== TASK OBJECTIVE ==
Please rewrite everything in the records from the line containing "Image resolution: width=575" down to the line containing "tap(402, 159)", changing "Wi-Fi icon" to "power outlet icon" and keeping all else the same. Leave the pictures out of your answer.

== LISTED ENTRIES ==

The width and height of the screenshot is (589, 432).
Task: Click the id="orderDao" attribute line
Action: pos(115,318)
--
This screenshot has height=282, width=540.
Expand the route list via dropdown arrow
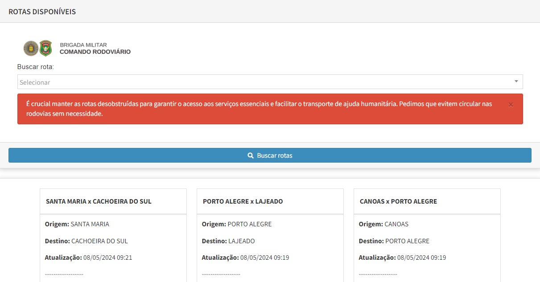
...
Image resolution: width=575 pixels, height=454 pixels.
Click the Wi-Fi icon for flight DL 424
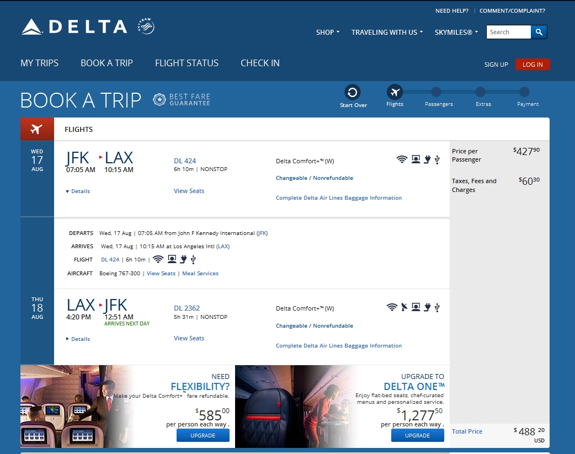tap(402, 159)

== SOLVED PROBLEM ==
Image resolution: width=575 pixels, height=454 pixels.
Click the power outlet icon for flight DL 424
tap(402, 159)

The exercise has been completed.